Beautés de la poésie anglaiseRolandivolume 1 (p. 14-15).


Le Lit de Mort d’un Enfant.

SONNET

Les fleurs meurent, maman, là haut sur la colline ;
Quelque chose, ne sais, rend mon âme chagrine ;
Elles moururent bien l’an dernier, mais aux bois
Je ceuillis la châtaigne—au verger pomme et noix.

Mais maintenant je suis trop faible, bonne mère,
Je m’en vais où la fleur n’a plus rien d’éphémère :
De mon lit cependant folâtrant j’aperçois
La feuille que le vent vient d’enlever aux bois.

Le cricri du foyer toute la nuit dernière

M’ empêcha de fermer un instant la paupière ;
Bercé par le tic tac du triste balancier
Je rêvai que la mort montait notre escalier.

Je vois venir l’hiver avec son froid cortège,
Moi je serai là haut à l’abri de la neige ;
Mais vous serez bien seule alors, chère maman,
Ah ! pourquoi pleurez-vous ?… Vous le savez un an

N’est pas encor passé, que mourut le grand père,
Et j’ai pleuré sur lui quand je vis qu’en sa bière
On lui creusait en terre un lit aussi profond,

Et qu’il ne pourrait voir sous un si lourd plafond ;

Et vous, vous m’avez dit : « Au delà des nuages
Il existe un Royaume habité par les Sages,
Dans un jour éternel gouverné par un Roi
Bien bon, où nous irons peut-être vous et moi. »

Et dites-moi, maman, pensez-vous que grand père
Soit dans son grand fauteuil avec ses yeux de verre,
Sa bible et son sourire, et qu’il me dise à moi,
Petit, viens m’embrasser ! comme avant son convoi ?

J’allais aussi le voir mon petit camarade
Alfred, il était mort, et même un peu maussade,
Vrai ! car il me bouda, moi l’ami de son choix !
Mais il sera content de me revoir, je crois…

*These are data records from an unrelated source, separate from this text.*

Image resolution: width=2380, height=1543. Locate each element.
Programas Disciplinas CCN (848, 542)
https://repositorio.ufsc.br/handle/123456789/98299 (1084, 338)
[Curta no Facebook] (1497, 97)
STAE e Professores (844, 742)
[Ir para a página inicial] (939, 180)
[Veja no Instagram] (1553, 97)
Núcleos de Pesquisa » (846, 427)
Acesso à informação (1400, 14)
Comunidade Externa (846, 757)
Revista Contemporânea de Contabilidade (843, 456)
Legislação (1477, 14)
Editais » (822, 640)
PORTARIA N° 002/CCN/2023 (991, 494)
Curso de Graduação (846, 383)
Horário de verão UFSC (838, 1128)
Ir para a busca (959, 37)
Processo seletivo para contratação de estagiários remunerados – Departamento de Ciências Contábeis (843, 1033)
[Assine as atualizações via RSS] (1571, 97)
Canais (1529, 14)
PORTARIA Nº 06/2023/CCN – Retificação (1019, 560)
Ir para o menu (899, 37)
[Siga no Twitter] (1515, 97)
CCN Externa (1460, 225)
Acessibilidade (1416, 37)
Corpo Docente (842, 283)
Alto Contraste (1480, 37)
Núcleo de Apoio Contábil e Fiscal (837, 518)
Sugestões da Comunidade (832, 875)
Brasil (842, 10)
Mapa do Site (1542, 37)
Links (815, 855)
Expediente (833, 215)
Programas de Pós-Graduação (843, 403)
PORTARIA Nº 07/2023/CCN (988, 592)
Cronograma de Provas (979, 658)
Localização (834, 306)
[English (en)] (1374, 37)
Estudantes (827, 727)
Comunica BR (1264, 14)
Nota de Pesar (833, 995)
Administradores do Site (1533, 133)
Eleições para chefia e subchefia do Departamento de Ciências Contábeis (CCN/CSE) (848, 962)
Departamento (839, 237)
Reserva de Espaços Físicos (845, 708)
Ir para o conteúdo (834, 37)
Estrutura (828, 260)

Le vieux César aussi, mais vous m’avez dit, mère,
Qu’un chien ne peut aller où je vais… c’est misère !
Ce serait si gentil de le voir caressant
Vers moi, comme autrefois venir en bondissant.

Mais maman votre cœur, je le sens qui se brise,
C’est vrai que c’est bien triste et le vent et la bise ;
Les feuilles et les fleurs auront vécu demain :
Mais nous en reverrons là haut, j’en suis certain.